Our expectation was:

  • replay request reaches the main service
  • downstream HTTP calls are intercepted before hitting real downstream services
  • recorded mocks are returned
  • replay becomes deterministic

What we actually confirmed is:

Scenario A: downstream services are running

Replay can return HTTP 200, but the final response still reflects live downstream state.

This confirms that mocks did not fully isolate downstream services, because real downstream state still affected the replay result.

Scenario B: downstream services are NOT running

Replay request still reaches the main service, but the top-level request times out instead of being satisfied by mocks.

Observed error:

Post "http://127.0.0.1:/": context deadline exceeded (Client.Timeout exceeded while awaiting headers)

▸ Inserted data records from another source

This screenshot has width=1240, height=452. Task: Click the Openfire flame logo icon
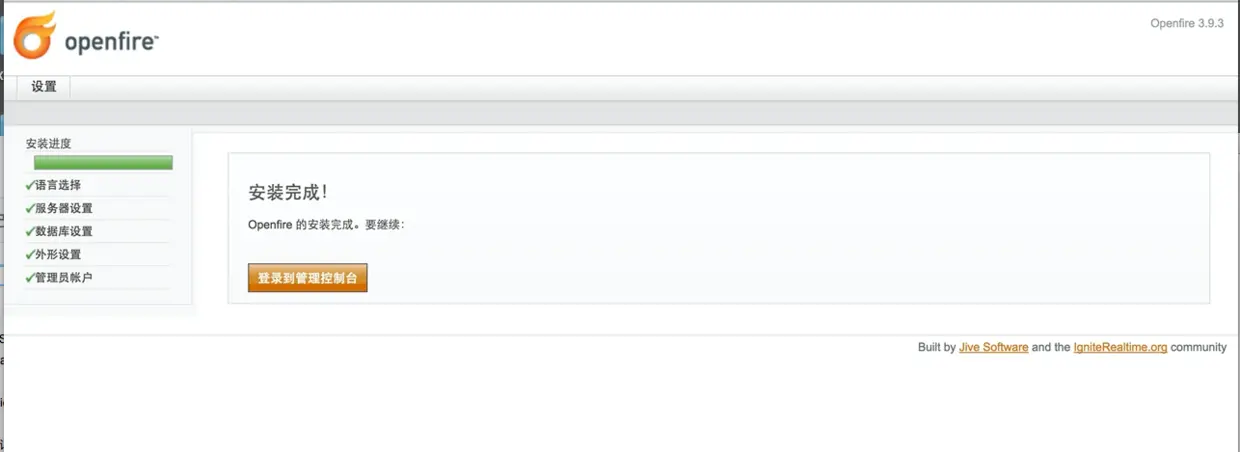[34, 35]
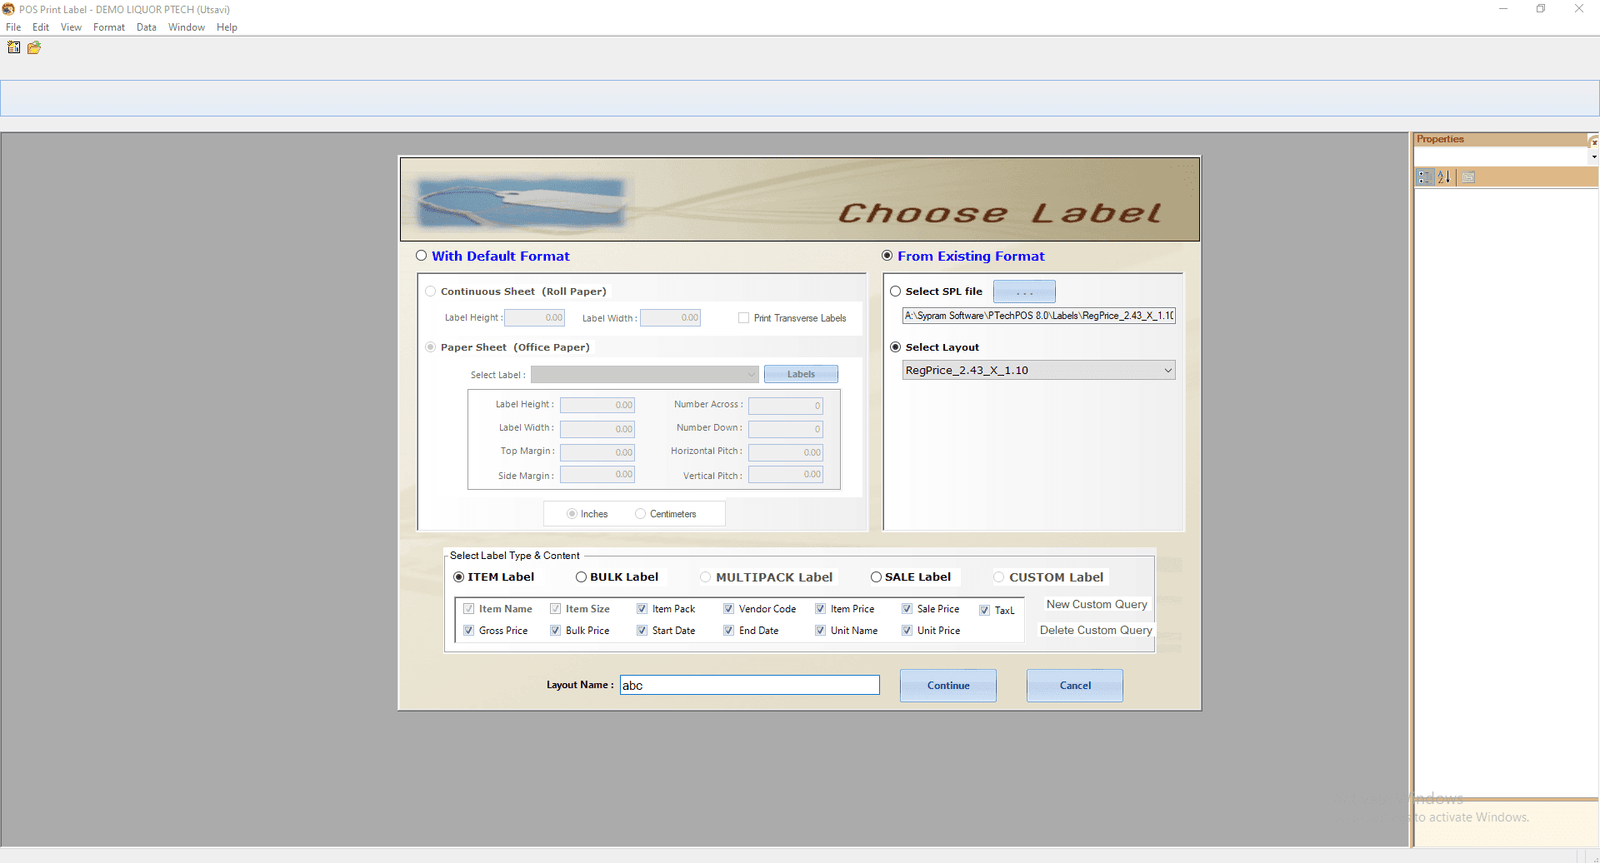Sort properties alphabetically with A-Z icon
Image resolution: width=1600 pixels, height=863 pixels.
(1444, 177)
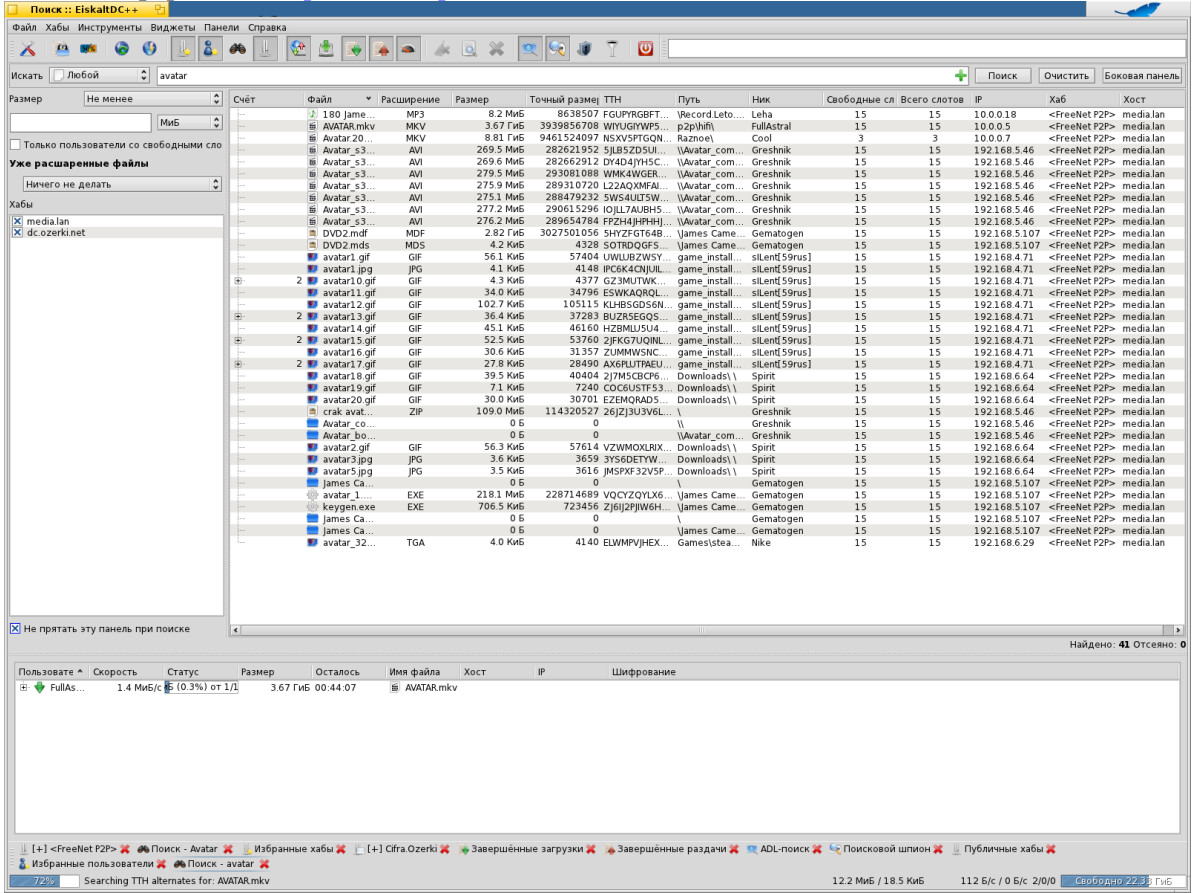1196x893 pixels.
Task: Switch to the 'Избранные хабы' tab
Action: pyautogui.click(x=293, y=849)
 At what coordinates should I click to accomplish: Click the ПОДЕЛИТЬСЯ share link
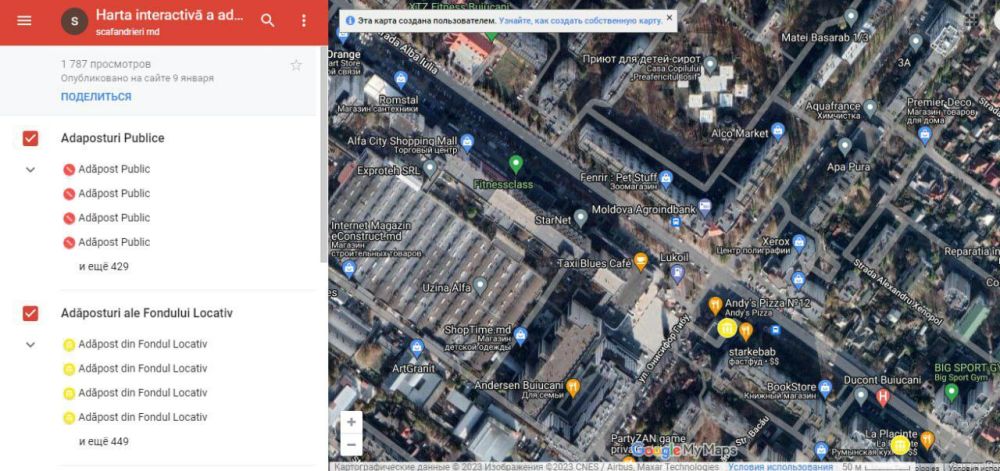[96, 97]
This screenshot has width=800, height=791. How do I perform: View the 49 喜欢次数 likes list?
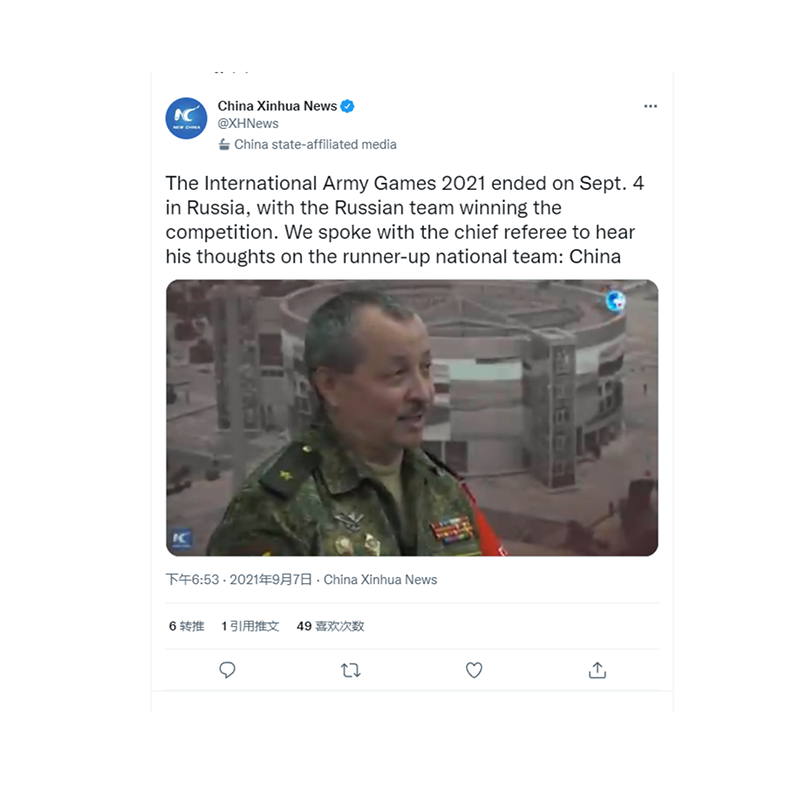pos(331,626)

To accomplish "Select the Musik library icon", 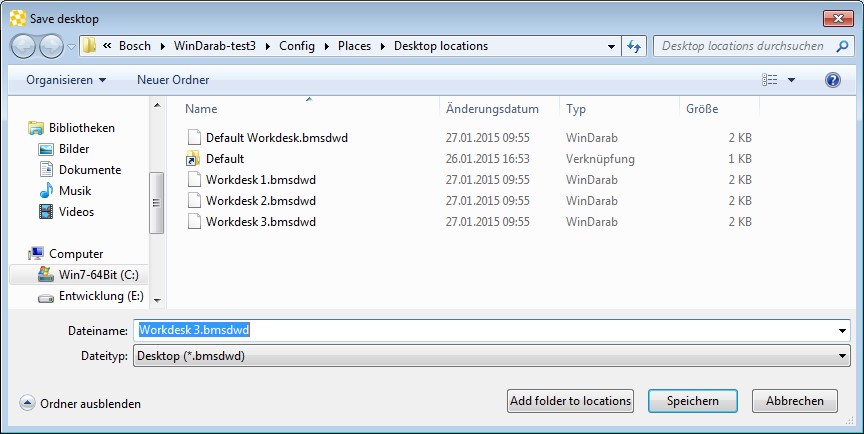I will point(45,191).
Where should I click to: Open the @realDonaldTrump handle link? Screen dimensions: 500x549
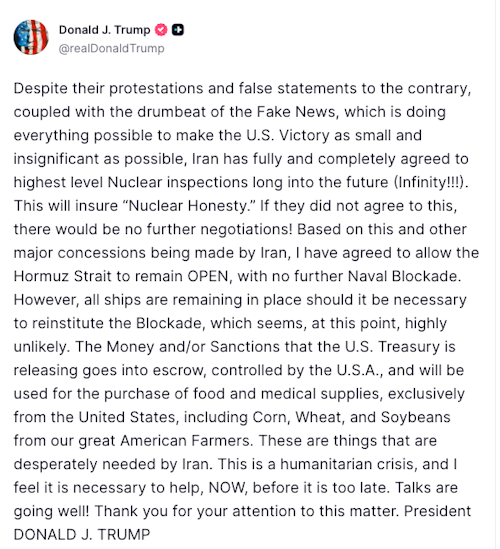tap(111, 48)
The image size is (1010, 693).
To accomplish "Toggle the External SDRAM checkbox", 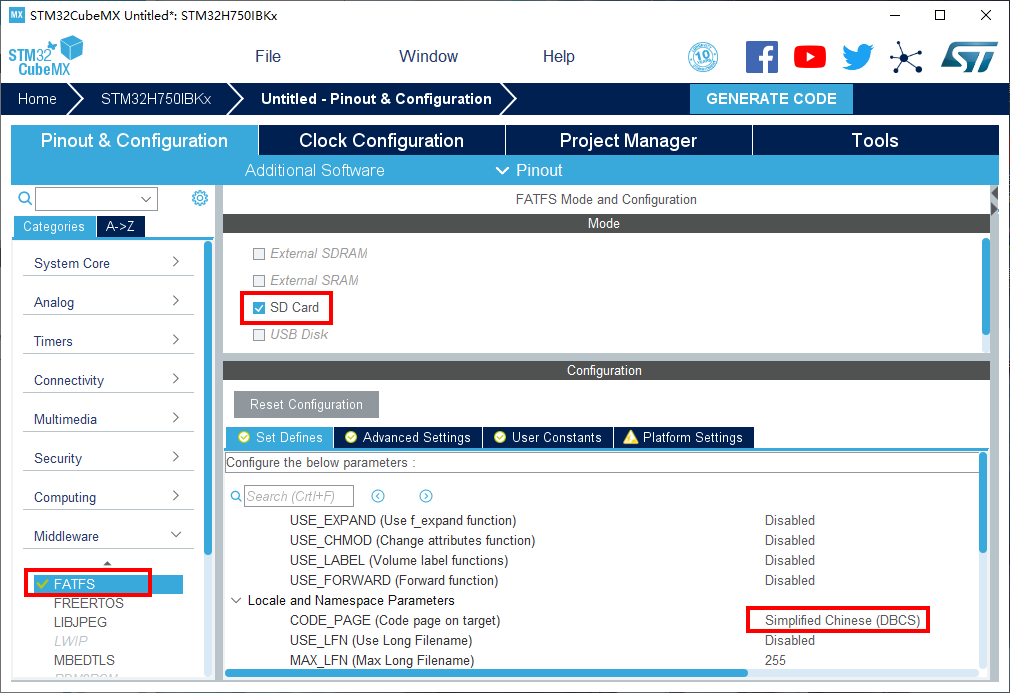I will pos(259,254).
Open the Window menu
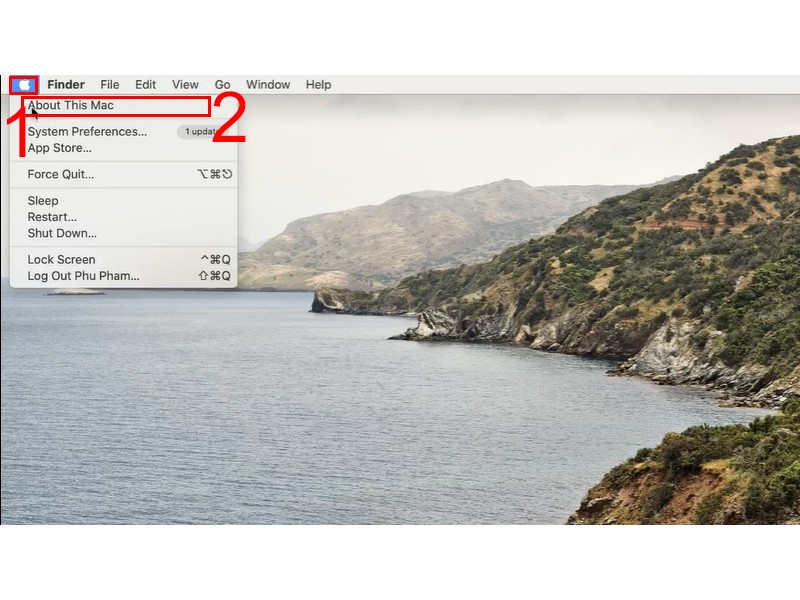800x600 pixels. tap(268, 85)
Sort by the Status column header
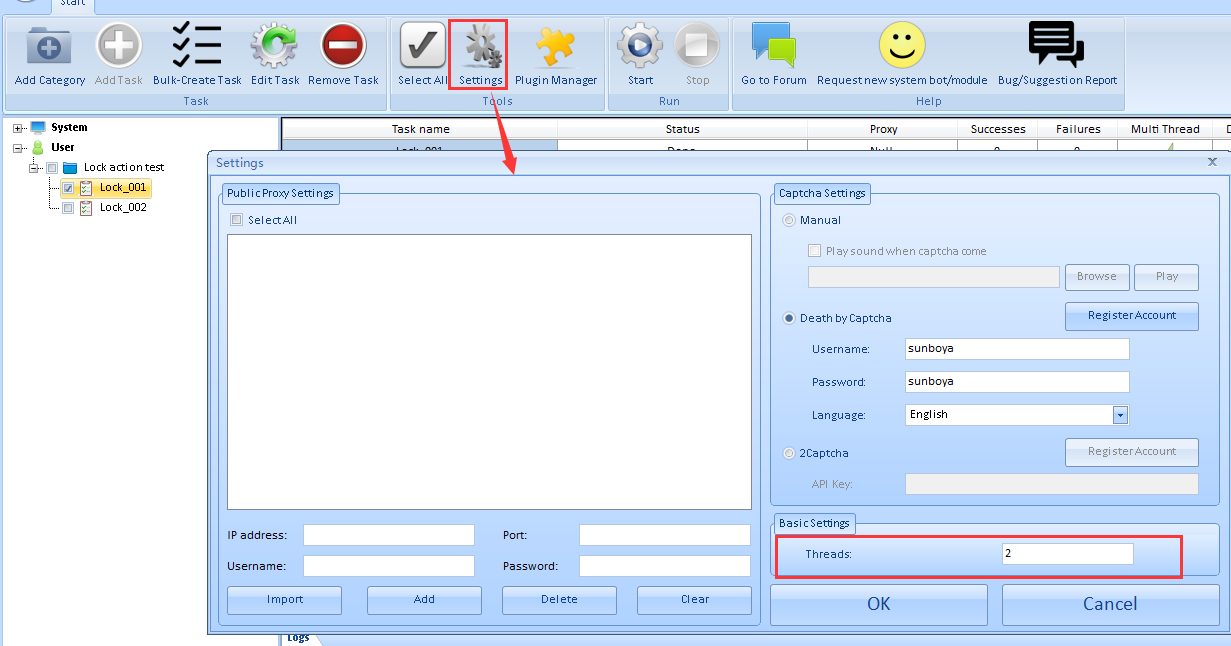The width and height of the screenshot is (1231, 646). 682,129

This confirms that mocks did not reliably serve the downstream calls when the real downstream services were absent.

Confirmed conclusion

In this simplified setup:

  • when downstream services are running, mocks do not reliably prevent real downstream usage
  • when downstream services are not running, mocks do not reliably satisfy downstream calls

So mocking=true did not provide reliable downstream isolation in this multi-service replay scenario.

👟 Steps to Replicate

  1. Prepare a small Java/Spring Boot docker-compose project with:
    • one entry service
    • one main service
    • multiple downstream HTTP services
    • one database
  2. Record a request to a business endpoint that triggers downstream HTTP calls.
  3. Confirm that mocks.yaml is generated for the test set.
  4. Replay with mocking=true.
  5. Case A:
    • start all downstream services
    • replay succeeds but response values drift because real downstream state is still used
  6. Case B:
    • start only the entry service, main service, and database
    • do NOT start downstream HTTP services
    • replay request reaches the main service but then times out instead of being completed by mocks

📜 Logs (if any)

Case A: replay reaches business layer but still reflects real downstream state

EXPECT:
stable business fields from recorded response

ACTUAL:
different business values caused by live downstream state

Case B: replay enters main service but downstream calls are not satisfied by mocks

... DispatcherServlet ... Completed initialization in 1 ms
🐰 Keploy: ... ERROR failed to send testcase request to app {"error": "Post "http://127.0.0.1:/": context deadline exceeded (Client.Timeout exceeded while awaiting headers)"}
🐰 Keploy: ... ERROR failed to simulate request {"error": "Post "http://127.0.0.1:/": context deadline exceeded (Client.Timeout exceeded while awaiting headers)"}
Testrun failed for testcase with id: "test-1"

💻 Operating system

Linux

🧾 System Info (uname -a)

No response

📦 OS Release Info (cat /etc/os-release)

No response

🐳 Docker Info (if applicable)

Yes, running inside Docker.

  • Build image: custom Spring Boot app images built on Linux VM
  • Runtime image: generic JRE base image + database image

🧱 Your Environment

  • Linux VM
  • Docker Compose based Java microservice chain
  • Spring Boot services
  • Replay with mocking=true
  • Main request enters entry service successfully
  • Problem is specifically with downstream mock isolation during replay

🎲 Version

Keploy 3.3.34 / 3.3.35

📦 Repository

keploy

🤔 What use case were you trying? (optional)

We want deterministic replay of a Java service after code changes:

  • same top-level input
  • mocked downstream HTTP dependencies
  • stable top-level output

The specific expectation is:
the main service should execute normally, while downstream HTTP dependencies should be intercepted and served from recorded mocks before hitting real downstream services.

If useful, I can provide a reduced reproducible docker-compose example of this setup.